#### Project Statement 
_____
- In this project, we shall be extracting data from Jumia (www.jumia.co.ke) an e-Commerce website. 

- We shall be scrapping the website to access products with discounts currently. 

- The data will be moved to a Postgres database housed at Aiven - (https://aiven.io/) 

#### Key libraries for this projects include;
___

1. Beautiful Soup - `pip install beautifulsoup4`

2. Pandas - `pip install pandas`

3. requests 

#### Stage 1: Setting up the project 

- Importing the libraries,

- Setting project variables

In [49]:
# Installing necessary libaries 

from bs4 import BeautifulSoup 
import pandas as pd 
import lxml
import requests 
import time

In [110]:
BASE_URL = "https://www.jumia.co.ke/{}/?page={}#catalog-listing" # This is the BASE_URL that will be used in this project

# This list will hold the product categories we shall scrape
PRODUCT_CATEGORIES = [
    "electronics",
    "phones-tablets",
    # "category-fashion-by-jumia",
    # "home-office",
    # "health-beauty",
    # "home-office-appliances",
    # "computing",
    # "baby-products",
    # "sporting-goods"
]

MAX_PAGE_COUNT = 3 # Sets the number of pages to scrape for every product category. Max = 50

# To make sure that we are sending requests as user agennts for all our HTTP requests.
# The default user agent using python requests in Python
PAGE_HEADERS = {'User-Agent': 'Mozilla/5.0 (Windows NT 10.0; Win64; x64) AppleWebKit/537.36 (KHTML, like Gecko) Chrome/89.0.4389.82 Safari/537.36'}

### Step 2: Scrape the Website

In [111]:
def scrapper() -> list:
    """ 
    This function scrapes the project URL to find products, thier prices, and discounts prices

    Returns:
        all_products (list): A list of dictionaries containing products that have been scrapped.
    """ 

    all_products = [] # The scraped products will be added here as a list of dictionaries

    current_page_num = 1 # Holds the value for the current page being scrapped 

    # Looping through the product categories of interest
    for product_category in PRODUCT_CATEGORIES:

        # Make sure we don't try to access pages that don't exist
        while current_page_num <= MAX_PAGE_COUNT: 

            response = requests.get(BASE_URL.format(product_category, current_page_num), headers=PAGE_HEADERS) 
            print("Showing you The first every page number", current_page_num)

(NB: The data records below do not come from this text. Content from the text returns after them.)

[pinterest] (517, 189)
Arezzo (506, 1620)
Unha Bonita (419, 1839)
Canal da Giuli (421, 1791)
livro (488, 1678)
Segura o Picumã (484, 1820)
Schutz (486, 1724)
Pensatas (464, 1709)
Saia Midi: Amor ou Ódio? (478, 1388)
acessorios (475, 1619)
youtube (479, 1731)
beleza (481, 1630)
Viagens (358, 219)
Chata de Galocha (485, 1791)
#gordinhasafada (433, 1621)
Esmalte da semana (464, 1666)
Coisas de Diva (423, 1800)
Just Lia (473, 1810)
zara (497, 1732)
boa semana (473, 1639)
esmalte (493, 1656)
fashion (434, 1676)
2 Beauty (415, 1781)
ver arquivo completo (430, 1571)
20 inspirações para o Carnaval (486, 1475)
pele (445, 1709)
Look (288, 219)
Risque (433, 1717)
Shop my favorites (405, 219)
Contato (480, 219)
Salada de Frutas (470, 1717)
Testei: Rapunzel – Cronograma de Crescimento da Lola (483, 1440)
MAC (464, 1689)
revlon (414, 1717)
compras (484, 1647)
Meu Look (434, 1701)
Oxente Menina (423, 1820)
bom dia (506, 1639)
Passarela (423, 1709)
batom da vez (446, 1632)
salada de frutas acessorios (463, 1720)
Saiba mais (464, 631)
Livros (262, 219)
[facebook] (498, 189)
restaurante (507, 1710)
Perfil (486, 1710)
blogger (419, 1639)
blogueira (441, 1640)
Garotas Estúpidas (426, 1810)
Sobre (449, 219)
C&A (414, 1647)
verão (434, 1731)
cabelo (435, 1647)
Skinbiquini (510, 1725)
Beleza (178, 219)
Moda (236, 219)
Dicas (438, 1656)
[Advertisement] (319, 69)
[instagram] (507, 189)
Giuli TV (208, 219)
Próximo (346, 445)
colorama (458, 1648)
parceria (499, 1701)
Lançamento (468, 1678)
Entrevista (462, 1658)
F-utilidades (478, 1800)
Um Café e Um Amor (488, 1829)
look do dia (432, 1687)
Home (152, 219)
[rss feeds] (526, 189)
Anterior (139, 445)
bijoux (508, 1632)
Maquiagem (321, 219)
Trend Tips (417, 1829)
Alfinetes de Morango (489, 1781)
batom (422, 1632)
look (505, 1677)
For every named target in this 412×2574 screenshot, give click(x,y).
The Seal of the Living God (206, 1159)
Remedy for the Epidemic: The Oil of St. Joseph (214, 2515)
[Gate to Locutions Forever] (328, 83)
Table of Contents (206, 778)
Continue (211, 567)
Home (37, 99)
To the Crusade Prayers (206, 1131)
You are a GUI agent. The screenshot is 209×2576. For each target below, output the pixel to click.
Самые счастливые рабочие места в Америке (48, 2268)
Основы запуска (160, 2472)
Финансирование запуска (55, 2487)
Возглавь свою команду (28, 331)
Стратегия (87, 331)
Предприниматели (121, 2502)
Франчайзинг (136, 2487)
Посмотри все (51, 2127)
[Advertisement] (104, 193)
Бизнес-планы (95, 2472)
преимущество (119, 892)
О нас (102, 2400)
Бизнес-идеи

            soup = BeautifulSoup(response.text, 'lxml') # Create a soup 

            products_wrapper = soup.find_all("article", {"class": "prd _fb col c-prd"})  # Find all the HTML tags wrapping each product
            
            # Loop and access each wrapper to access specific information for earch product
            for product in products_wrapper:
                product_name = product.find("h3", {"class": "name"}).text # Access the product name 

                current_price = product.find("div", {"class": "prc"}).text # Access the current price 
 
                try: # Accounting for products that may not have old price
                    old_price = product.find("div", {"class": "old"}).text
                except:
                    old_price = "0" 

                # Create a dictionary for this product and append to the list all_products
                current_product_details = {
                    "product_name": product_name,
                    "category": product_category,
                    "current_price": current_price,
                    "old_price": old_price
                } 

                all_products.append(current_product_details)
            
            current_page_num = current_page_num + 1 # Increment this to move to the next page

            # We want the scrapper to pause for 4 seconds before making another request
            print("Scrapper going to sleep...")
            time.sleep(4)
            
        # Reset the page counter when done with each category
        current_page_num = 1

    return all_products 

### Step 3: Data Storage 
___ 
This stage involves storing the scrapped data to the database 

Below are the implementation details;

- Move the data to a Pandas Dataframe. 

- Perform some data cleaning tasks, e.g., transformations 

- Set up the database

- Use Pandas to move the cleaned data to our database.